### What the exercise asks
Repeat the material exactly, leaving no line out.
§ §
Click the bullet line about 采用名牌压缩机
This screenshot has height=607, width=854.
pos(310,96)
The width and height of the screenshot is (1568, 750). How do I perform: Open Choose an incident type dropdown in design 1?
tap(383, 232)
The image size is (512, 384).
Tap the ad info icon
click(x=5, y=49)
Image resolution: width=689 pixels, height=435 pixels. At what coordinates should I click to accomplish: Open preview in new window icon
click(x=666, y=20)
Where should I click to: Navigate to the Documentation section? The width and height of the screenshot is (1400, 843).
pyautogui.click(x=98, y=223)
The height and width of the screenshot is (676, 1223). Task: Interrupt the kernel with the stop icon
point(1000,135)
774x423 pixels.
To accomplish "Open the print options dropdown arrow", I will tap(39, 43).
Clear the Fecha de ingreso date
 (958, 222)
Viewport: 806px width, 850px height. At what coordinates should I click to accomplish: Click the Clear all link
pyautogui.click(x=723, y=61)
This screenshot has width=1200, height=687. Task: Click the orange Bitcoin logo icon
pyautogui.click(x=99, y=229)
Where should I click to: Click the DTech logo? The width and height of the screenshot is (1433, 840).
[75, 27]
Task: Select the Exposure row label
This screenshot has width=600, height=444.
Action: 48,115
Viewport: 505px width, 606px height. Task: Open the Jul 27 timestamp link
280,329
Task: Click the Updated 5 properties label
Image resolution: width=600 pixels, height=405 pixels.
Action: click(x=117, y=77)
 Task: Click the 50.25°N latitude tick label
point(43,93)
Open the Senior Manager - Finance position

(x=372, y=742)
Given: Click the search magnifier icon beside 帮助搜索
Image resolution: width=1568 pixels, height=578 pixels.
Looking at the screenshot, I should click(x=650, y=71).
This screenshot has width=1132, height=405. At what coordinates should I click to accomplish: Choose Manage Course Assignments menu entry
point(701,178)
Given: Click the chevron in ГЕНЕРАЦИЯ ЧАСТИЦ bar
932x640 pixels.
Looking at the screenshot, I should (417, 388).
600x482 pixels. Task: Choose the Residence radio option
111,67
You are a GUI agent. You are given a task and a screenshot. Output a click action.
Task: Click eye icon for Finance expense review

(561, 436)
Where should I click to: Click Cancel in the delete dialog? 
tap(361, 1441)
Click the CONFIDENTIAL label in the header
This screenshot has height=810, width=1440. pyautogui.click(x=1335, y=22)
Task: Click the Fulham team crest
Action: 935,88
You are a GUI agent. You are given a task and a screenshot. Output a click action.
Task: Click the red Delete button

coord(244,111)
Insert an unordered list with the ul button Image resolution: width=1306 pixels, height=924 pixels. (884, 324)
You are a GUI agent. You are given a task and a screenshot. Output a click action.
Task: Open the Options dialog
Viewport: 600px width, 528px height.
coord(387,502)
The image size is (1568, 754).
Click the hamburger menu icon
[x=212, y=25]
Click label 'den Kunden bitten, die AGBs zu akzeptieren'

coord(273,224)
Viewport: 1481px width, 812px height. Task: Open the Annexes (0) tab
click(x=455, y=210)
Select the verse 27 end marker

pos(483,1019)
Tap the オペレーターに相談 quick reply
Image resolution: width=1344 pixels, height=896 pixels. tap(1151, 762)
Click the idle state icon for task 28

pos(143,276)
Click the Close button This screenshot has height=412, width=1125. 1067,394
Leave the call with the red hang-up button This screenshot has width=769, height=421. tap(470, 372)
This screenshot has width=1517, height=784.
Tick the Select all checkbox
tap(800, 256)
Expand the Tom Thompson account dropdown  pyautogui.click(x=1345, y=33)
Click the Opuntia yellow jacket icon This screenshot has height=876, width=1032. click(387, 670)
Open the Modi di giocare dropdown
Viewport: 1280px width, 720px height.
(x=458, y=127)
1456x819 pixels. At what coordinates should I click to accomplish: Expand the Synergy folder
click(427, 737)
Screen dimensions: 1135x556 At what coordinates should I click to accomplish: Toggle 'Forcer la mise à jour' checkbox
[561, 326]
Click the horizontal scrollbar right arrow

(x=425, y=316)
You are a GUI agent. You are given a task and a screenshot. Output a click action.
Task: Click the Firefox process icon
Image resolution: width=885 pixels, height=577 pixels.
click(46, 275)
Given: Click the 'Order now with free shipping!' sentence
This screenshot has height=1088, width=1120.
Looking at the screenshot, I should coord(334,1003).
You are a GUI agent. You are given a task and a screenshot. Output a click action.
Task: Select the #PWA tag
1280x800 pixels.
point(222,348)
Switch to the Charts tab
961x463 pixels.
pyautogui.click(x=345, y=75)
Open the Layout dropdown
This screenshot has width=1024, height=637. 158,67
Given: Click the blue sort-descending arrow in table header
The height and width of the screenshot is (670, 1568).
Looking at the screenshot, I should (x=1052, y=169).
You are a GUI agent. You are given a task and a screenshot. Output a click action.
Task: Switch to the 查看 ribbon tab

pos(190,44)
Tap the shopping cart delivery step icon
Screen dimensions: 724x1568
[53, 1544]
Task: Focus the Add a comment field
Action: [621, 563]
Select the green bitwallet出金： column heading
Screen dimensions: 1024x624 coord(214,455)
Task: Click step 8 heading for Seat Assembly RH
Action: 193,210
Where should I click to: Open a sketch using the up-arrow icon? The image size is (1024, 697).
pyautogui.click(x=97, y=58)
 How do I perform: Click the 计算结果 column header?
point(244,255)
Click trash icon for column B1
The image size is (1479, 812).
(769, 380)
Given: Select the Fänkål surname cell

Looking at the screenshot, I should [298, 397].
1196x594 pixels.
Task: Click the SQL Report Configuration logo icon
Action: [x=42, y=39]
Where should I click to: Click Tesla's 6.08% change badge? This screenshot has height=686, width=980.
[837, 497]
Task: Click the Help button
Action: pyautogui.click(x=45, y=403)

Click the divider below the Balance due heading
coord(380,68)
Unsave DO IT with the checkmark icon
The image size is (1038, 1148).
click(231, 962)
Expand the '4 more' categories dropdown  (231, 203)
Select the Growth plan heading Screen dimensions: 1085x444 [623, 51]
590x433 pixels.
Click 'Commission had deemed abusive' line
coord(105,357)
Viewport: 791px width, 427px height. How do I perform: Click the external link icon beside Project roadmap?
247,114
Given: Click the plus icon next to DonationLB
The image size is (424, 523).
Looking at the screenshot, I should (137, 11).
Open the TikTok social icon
§ §
### Task result
Click the bullet line about 采用名牌压缩机
This screenshot has height=607, width=854.
pos(310,96)
The width and height of the screenshot is (1568, 750). How do I perform: Open Choose an incident type dropdown in design 1?
tap(383, 232)
The image size is (512, 384).
Tap the ad info icon
click(x=5, y=49)
Image resolution: width=689 pixels, height=435 pixels. At what coordinates should I click to accomplish: Open preview in new window icon
click(x=666, y=20)
Where should I click to: Navigate to the Documentation section? The width and height of the screenshot is (1400, 843).
pyautogui.click(x=98, y=223)
The height and width of the screenshot is (676, 1223). Task: Interrupt the kernel with the stop icon
point(1000,135)
774x423 pixels.
To accomplish "Open the print options dropdown arrow", I will tap(39, 43).
Clear the Fecha de ingreso date
 (958, 222)
Viewport: 806px width, 850px height. At what coordinates should I click to accomplish: Click the Clear all link
pyautogui.click(x=723, y=61)
This screenshot has width=1200, height=687. Task: Click the orange Bitcoin logo icon
pyautogui.click(x=99, y=229)
Where should I click to: Click the DTech logo? The width and height of the screenshot is (1433, 840).
[75, 27]
Task: Select the Exposure row label
This screenshot has width=600, height=444.
Action: 48,115
Viewport: 505px width, 606px height. Task: Open the Jul 27 timestamp link
280,329
Task: Click the Updated 5 properties label
Image resolution: width=600 pixels, height=405 pixels.
Action: click(x=117, y=77)
 Task: Click the 50.25°N latitude tick label
point(43,93)
Open the Senior Manager - Finance position

(x=372, y=742)
Given: Click the search magnifier icon beside 帮助搜索
Image resolution: width=1568 pixels, height=578 pixels.
Looking at the screenshot, I should click(x=650, y=71).
This screenshot has width=1132, height=405. At what coordinates should I click to accomplish: Choose Manage Course Assignments menu entry
point(701,178)
Given: Click the chevron in ГЕНЕРАЦИЯ ЧАСТИЦ bar
932x640 pixels.
Looking at the screenshot, I should (417, 388).
600x482 pixels. Task: Choose the Residence radio option
111,67
You are a GUI agent. You are given a task and a screenshot. Output a click action.
Task: Click eye icon for Finance expense review

(561, 436)
Where should I click to: Click Cancel in the delete dialog? 
tap(361, 1441)
Click the CONFIDENTIAL label in the header
This screenshot has height=810, width=1440. pyautogui.click(x=1335, y=22)
Task: Click the Fulham team crest
Action: 935,88
You are a GUI agent. You are given a task and a screenshot. Output a click action.
Task: Click the red Delete button

coord(244,111)
Insert an unordered list with the ul button Image resolution: width=1306 pixels, height=924 pixels. (884, 324)
You are a GUI agent. You are given a task and a screenshot. Output a click action.
Task: Open the Options dialog
Viewport: 600px width, 528px height.
coord(387,502)
The image size is (1568, 754).
Click the hamburger menu icon
[x=212, y=25]
Click label 'den Kunden bitten, die AGBs zu akzeptieren'

coord(273,224)
Viewport: 1481px width, 812px height. Task: Open the Annexes (0) tab
click(x=455, y=210)
Select the verse 27 end marker

pos(483,1019)
Tap the オペレーターに相談 quick reply
Image resolution: width=1344 pixels, height=896 pixels. tap(1151, 762)
Click the idle state icon for task 28

pos(143,276)
Click the Close button This screenshot has height=412, width=1125. 1067,394
Leave the call with the red hang-up button This screenshot has width=769, height=421. tap(470, 372)
This screenshot has width=1517, height=784.
Tick the Select all checkbox
tap(800, 256)
Expand the Tom Thompson account dropdown  pyautogui.click(x=1345, y=33)
Click the Opuntia yellow jacket icon This screenshot has height=876, width=1032. click(387, 670)
Open the Modi di giocare dropdown
Viewport: 1280px width, 720px height.
(x=458, y=127)
1456x819 pixels. At what coordinates should I click to accomplish: Expand the Synergy folder
click(427, 737)
Screen dimensions: 1135x556 At what coordinates should I click to accomplish: Toggle 'Forcer la mise à jour' checkbox
[561, 326]
Click the horizontal scrollbar right arrow

(x=425, y=316)
You are a GUI agent. You are given a task and a screenshot. Output a click action.
Task: Click the Firefox process icon
Image resolution: width=885 pixels, height=577 pixels.
click(46, 275)
Given: Click the 'Order now with free shipping!' sentence
This screenshot has height=1088, width=1120.
Looking at the screenshot, I should coord(334,1003).
You are a GUI agent. You are given a task and a screenshot. Output a click action.
Task: Select the #PWA tag
1280x800 pixels.
point(222,348)
Switch to the Charts tab
961x463 pixels.
pyautogui.click(x=345, y=75)
Open the Layout dropdown
This screenshot has width=1024, height=637. 158,67
Given: Click the blue sort-descending arrow in table header
The height and width of the screenshot is (670, 1568).
Looking at the screenshot, I should (x=1052, y=169).
You are a GUI agent. You are given a task and a screenshot. Output a click action.
Task: Switch to the 查看 ribbon tab

pos(190,44)
Tap the shopping cart delivery step icon
Screen dimensions: 724x1568
[53, 1544]
Task: Focus the Add a comment field
Action: [621, 563]
Select the green bitwallet出金： column heading
Screen dimensions: 1024x624 coord(214,455)
Task: Click step 8 heading for Seat Assembly RH
Action: 193,210
Where should I click to: Open a sketch using the up-arrow icon? The image size is (1024, 697).
pyautogui.click(x=97, y=58)
 How do I perform: Click the 计算结果 column header?
point(244,255)
Click trash icon for column B1
The image size is (1479, 812).
(769, 380)
Given: Select the Fänkål surname cell

Looking at the screenshot, I should [298, 397].
1196x594 pixels.
Task: Click the SQL Report Configuration logo icon
Action: [x=42, y=39]
Where should I click to: Click Tesla's 6.08% change badge? This screenshot has height=686, width=980.
[837, 497]
Task: Click the Help button
Action: pyautogui.click(x=45, y=403)

Click the divider below the Balance due heading
coord(380,68)
Unsave DO IT with the checkmark icon
The image size is (1038, 1148).
click(231, 962)
Expand the '4 more' categories dropdown  (231, 203)
Select the Growth plan heading Screen dimensions: 1085x444 [623, 51]
590x433 pixels.
Click 'Commission had deemed abusive' line
coord(105,357)
Viewport: 791px width, 427px height. How do I perform: Click the external link icon beside Project roadmap?
247,114
Given: Click the plus icon next to DonationLB
The image size is (424, 523).
Looking at the screenshot, I should (137, 11).
Open the TikTok social icon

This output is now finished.